La commission d'enquête a également examiné l'impact des agences sur la gestion du personnel, compte tenu des différences de statut et de rémunération, ainsi que les difficultés de reclassification en cas de retour dans l'administration.
Les réformes structurelles ont été abordés avec lucidité : si certaines fusions permettent de réaliser des économies d'échelle et d'intégrer des cultures différentes de travail, d'autres sont longues et complexes, sans apporter les gains attendus, voire en entraînant des surcoûts temporaires ou définitifs.

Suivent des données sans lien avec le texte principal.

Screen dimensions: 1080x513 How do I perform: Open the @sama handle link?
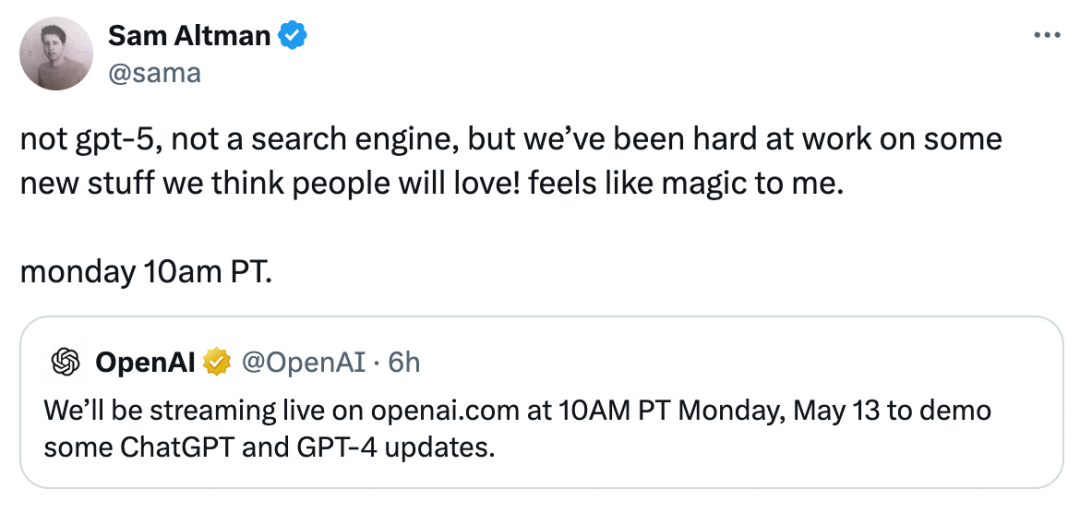click(154, 73)

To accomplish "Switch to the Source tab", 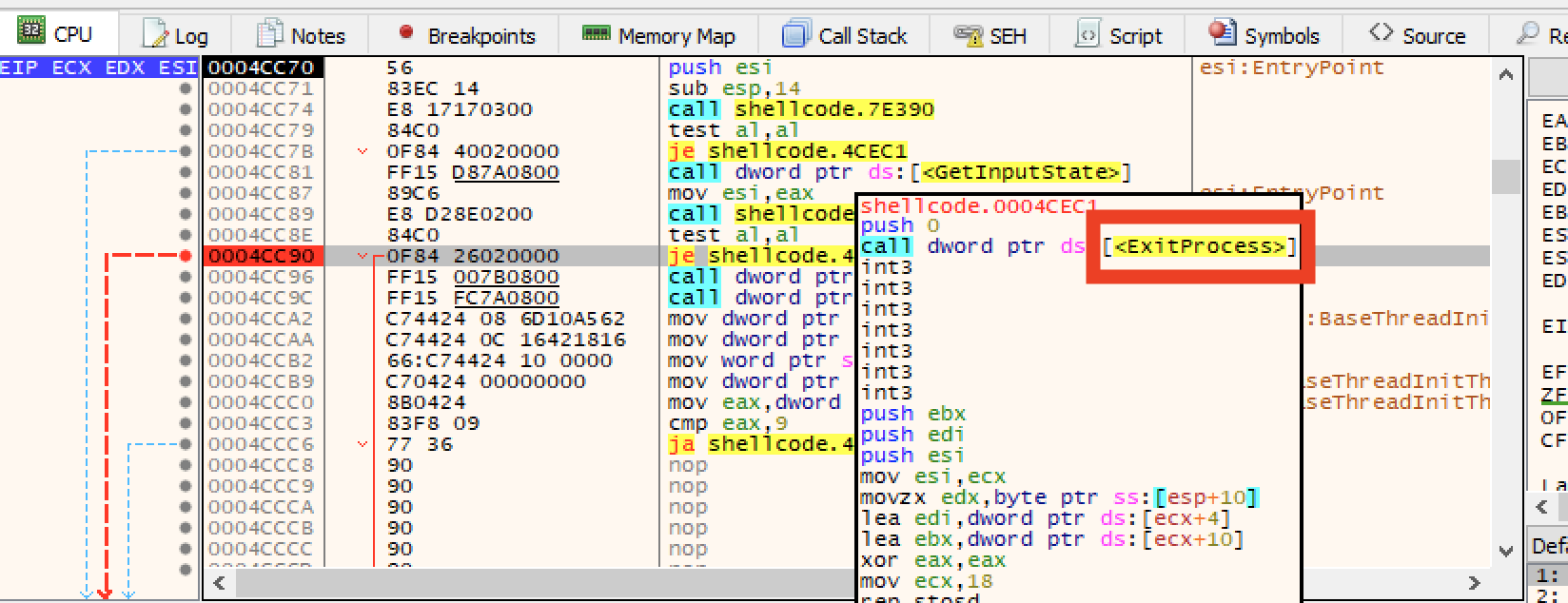I will point(1433,36).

Les relations entre les agences et les collectivités territoriales ont fait l'objet d'une attention particulière. Le préfet et ses services restent, malgré la diminution de leurs moyens, un point d'ancrage essentiel des territoires. La demande d'une ingénierie de proximité pour les petites collectivités est forte et la réponse apportée par les agences n'est pas suffisante.
Enfin, la commission s'est intéressée aux comités consultatifs ou « comités Théodule ». Derrière des coûts directs - tels que comptabilisés par l'administration - souvent limités, ces structures génèrent en réalité une charge administrative importante et ajoutent des délais, interrogeant sur leur utilité réelle.
Au total, la commission d'enquête s'est efforcée de fournir des préconisations cohérentes, argumentées et étayées. S'opposant à toute politique de la « tronçonneuse », coûteuse à court terme du fait des conséquences immédiates sur le tissu économique et social, mais aussi inefficace à long terme, elle a cherché à poser les bases d'une nouvelle méthode pour l'organisation administrative, afin que l'argent public soit utilisé de la manière la plus efficiente possible au service des Français, en rendant l'État plus proche, plus agile et plus responsable.
La commission s'inscrit dans une dynamique de transformation durable de l'action publique, consciente que les décisions prises aujourd'hui auront des conséquences sur le long terme pour la qualité du service public sur l'ensemble du territoire national. Ce rapport n'a ainsi pas pour vocation d'imposer des coupes budgétaires spectaculaires, mais de proposer une méthode de réforme cohérente et soutenable. Il s'agit de remettre l'État, sous toutes ses formes, au service des citoyens.